そして、階層主義でありながら、稟議書というボトムアップの方式をとる特異な文化、日本。

6 頭か心か
二種類の信頼とその構築法

ビジネスはビジネス、個人的関係は個人的関係、それを混同しては面倒なことになると考えるアメリカのようなタスクベースの文化と、ビジネスをするにしても、個人的な関係が大切で個人的な信頼関係がなければビジネスは難しいと考える関係ベースのサウジアラビアのような文化がある。
日本はタスクベースよりだが、飲みニケーションのような関係性を重視する傾向もある。

7 ナイフではなく針を
生産的に見解の相違を伝える

意見の相違を述べた場合、その意見の持ち主を攻撃したものと判断される日本のような文化と、反論はあくまで意見に対するもので意見の持ち主に対する攻撃とは取られないフランスのような文化がある。

8 遅いってどれぐらい?
スケジューリングと各文化の時間に対する認識

イスラム文化圏では指導者が突然、明日から祝日と決めたりもするので、柔軟さが大切である。
一方でドイツや日本など時間に関して直線的な対応をする文化もあり、それぞれの環境にあった時間感覚を持っている。
したがって様々な国の人々がいるチームをマネージメントする場合はチームとしての文化を作る必要がある。

エピローグ

人は自分の持つ文化を他の文化と比較しなければその存在を自覚できない。
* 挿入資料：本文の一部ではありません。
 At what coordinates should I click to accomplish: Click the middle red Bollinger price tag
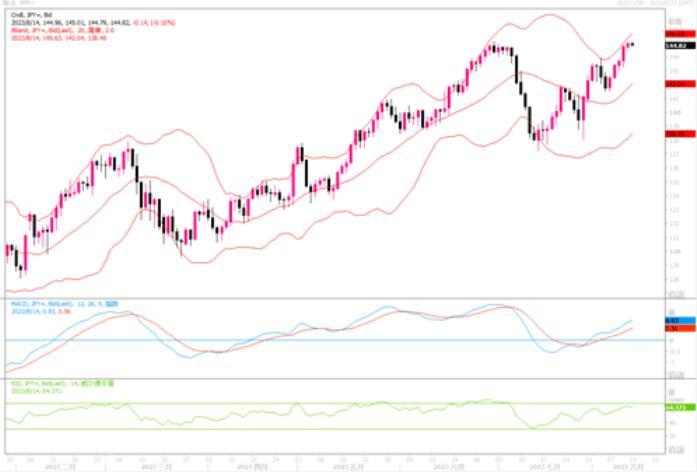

水の中にいる魚が水を認識でないのと同じである。
そして自分と違う文化をおかしい、変だと思うようになる。
しかし、それを理解し、上手に対応する学習の過程にも大いなる実りと喜びがある。

謝辞
原注
詳細目次

この本を読むときに必要なのはどの文化、どのシステムが優秀で、どのシステムが劣っているとか、どのシステムが先進的で、どのシステムが前時代的なのかという優劣の切り口でみてはならないということ。
どの文化もその環境で醸成され、磨かれてきたものだからだ。
だからその文化が良い結果を生むかどうかはその置かれた環境によるのだ。
この本で面白いのは各国の文化に、歴史的な背景が付け加えられていることで、この切り口でもっと突っ込んだ本があるなら是非読みたいと思った。
そして、余談だがもっともハイコンテキストな日本において、よりハイコンテキストな京都の事を思うと、思わず笑ってしまう。
ぶぶ漬けでもどうどす?」=もう帰れ
正にハイコンテキストの極みだ。